Open satyamtg opened 4 years ago
To me, for the moment, such a feature should better be in python-scraperlib (or any higher level library) because:
Also, as discussed with @kelson42, articles have no checksum in the ZIM. I was led to think that based on zimcheck's duplicates output but it's zimcheck calculating those.
What we could do is have a helper in scraperlib that calculates checksums, stores them and compares them to adjust behavior (create redirects?). That would be extra and should be enabled on a subset of articles via some filtering pattern. The main use case would be for zimit where the scraper has no control over the content. In this case, if the zimcheck reports duplicates, we could enable this mechanism in the recipe by specifying the filtering patterns.
This feature could have a HUGE impact on resources (CPU, RAM, potentially IO) so it's goal will be to clear duplicates for the case it cannot be done in the scraper. Non-generic scrapers should take care of duplicates themselves.

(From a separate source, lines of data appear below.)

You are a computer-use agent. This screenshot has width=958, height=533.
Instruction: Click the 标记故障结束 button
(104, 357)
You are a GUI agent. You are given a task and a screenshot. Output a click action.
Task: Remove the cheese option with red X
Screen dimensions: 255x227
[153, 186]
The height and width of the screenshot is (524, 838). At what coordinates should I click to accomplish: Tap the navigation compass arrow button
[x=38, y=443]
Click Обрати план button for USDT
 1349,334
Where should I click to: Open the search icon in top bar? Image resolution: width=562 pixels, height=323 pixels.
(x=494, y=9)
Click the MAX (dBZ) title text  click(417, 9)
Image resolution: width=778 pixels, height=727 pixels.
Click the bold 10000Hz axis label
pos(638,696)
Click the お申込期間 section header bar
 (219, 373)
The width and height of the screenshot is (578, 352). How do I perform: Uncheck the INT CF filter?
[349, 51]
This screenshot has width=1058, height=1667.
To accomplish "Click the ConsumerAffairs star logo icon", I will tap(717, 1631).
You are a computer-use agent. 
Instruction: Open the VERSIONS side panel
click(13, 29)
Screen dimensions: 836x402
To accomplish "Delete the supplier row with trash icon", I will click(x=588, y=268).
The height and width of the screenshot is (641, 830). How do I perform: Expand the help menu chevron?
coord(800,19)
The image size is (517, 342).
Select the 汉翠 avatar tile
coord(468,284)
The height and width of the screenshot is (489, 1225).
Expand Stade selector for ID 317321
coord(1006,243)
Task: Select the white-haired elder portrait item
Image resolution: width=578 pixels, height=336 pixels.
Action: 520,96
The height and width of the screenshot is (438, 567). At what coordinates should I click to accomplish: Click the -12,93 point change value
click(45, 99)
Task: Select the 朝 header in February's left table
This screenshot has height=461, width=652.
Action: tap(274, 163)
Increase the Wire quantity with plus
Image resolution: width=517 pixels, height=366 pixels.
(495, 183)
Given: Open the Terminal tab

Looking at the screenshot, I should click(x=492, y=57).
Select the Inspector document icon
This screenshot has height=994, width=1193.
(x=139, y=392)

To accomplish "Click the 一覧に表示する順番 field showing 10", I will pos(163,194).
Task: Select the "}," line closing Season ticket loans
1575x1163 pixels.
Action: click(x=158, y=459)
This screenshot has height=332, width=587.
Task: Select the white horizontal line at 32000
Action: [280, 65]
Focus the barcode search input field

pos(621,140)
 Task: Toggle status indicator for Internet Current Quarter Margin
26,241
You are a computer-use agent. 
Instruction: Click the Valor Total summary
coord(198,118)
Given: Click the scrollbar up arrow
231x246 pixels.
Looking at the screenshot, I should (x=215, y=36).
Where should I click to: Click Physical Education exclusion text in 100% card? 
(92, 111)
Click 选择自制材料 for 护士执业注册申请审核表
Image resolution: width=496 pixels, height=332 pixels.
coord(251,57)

This issue has been automatically marked as stale because it has not had recent activity. It will be now be reviewed manually. Thank you for your contributions.
I will start to work on an implementation of this issue. Will open a PR once I have something ready to review. I will try to follow advises mentioned above
This issue has been automatically marked as stale because it has not had recent activity. It will be now be reviewed manually. Thank you for your contributions.
Maybe we should better use aliases?
Maybe we should better use aliases?
Doesn't solve anything. We still don't know ahead of adding the entry that it's a duplicate otherwise we'd probably do thing differently depending on the scraper: not include the resource, use an alias or a redirect.
As discussed in https://github.com/openzim/sotoki/pull/162#issuecomment-660452579, it actually seems a bit odd to handle duplicate files in the scrapers. We can instead have a system to redirect have a single copy of a resource and create redirects if that's being duplicated (or fail intelligently so we can handle).